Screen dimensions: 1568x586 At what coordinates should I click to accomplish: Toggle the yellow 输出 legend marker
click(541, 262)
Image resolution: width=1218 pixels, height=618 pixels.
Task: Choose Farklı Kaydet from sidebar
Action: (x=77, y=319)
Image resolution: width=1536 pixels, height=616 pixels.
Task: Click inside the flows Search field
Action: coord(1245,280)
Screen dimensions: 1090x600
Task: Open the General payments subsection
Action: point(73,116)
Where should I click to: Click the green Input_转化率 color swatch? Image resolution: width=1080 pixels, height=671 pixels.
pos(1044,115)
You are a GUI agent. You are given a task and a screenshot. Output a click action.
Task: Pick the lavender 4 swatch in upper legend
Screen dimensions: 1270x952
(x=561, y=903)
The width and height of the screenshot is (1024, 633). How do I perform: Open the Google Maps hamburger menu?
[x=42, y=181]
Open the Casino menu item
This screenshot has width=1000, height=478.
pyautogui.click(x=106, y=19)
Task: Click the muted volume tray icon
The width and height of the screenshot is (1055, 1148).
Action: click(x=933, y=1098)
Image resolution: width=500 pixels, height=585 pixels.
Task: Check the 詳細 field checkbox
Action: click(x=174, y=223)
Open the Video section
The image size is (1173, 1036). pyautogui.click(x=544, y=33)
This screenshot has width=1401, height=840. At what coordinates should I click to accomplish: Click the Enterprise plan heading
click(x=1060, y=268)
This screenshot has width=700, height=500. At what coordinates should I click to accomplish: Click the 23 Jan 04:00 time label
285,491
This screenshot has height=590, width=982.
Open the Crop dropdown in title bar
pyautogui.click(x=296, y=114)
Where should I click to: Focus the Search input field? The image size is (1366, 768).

> [Your goal] Rewrite the records above, swapping each "At what coordinates should I click to accomplish" for "Where should I click to accomplish" and leaving everything else unchanged.

> [Answer for this exercise]
Screen dimensions: 1568x586 Where should I click to accomplish: Toggle the yellow 输出 legend marker
click(541, 262)
Image resolution: width=1218 pixels, height=618 pixels.
Task: Choose Farklı Kaydet from sidebar
Action: (x=77, y=319)
Image resolution: width=1536 pixels, height=616 pixels.
Task: Click inside the flows Search field
Action: coord(1245,280)
Screen dimensions: 1090x600
Task: Open the General payments subsection
Action: point(73,116)
Where should I click to: Click the green Input_转化率 color swatch? Image resolution: width=1080 pixels, height=671 pixels.
pos(1044,115)
You are a GUI agent. You are given a task and a screenshot. Output a click action.
Task: Pick the lavender 4 swatch in upper legend
Screen dimensions: 1270x952
(x=561, y=903)
The width and height of the screenshot is (1024, 633). How do I perform: Open the Google Maps hamburger menu?
[x=42, y=181]
Open the Casino menu item
This screenshot has width=1000, height=478.
pyautogui.click(x=106, y=19)
Task: Click the muted volume tray icon
The width and height of the screenshot is (1055, 1148).
Action: click(x=933, y=1098)
Image resolution: width=500 pixels, height=585 pixels.
Task: Check the 詳細 field checkbox
Action: click(x=174, y=223)
Open the Video section
The image size is (1173, 1036). pyautogui.click(x=544, y=33)
This screenshot has width=1401, height=840. Where should I click to accomplish: Click the Enterprise plan heading
click(x=1060, y=268)
This screenshot has width=700, height=500. Where should I click to accomplish: Click the 23 Jan 04:00 time label
285,491
This screenshot has height=590, width=982.
Open the Crop dropdown in title bar
pyautogui.click(x=296, y=114)
Where should I click to: Focus the Search input field? The image size is (1366, 768).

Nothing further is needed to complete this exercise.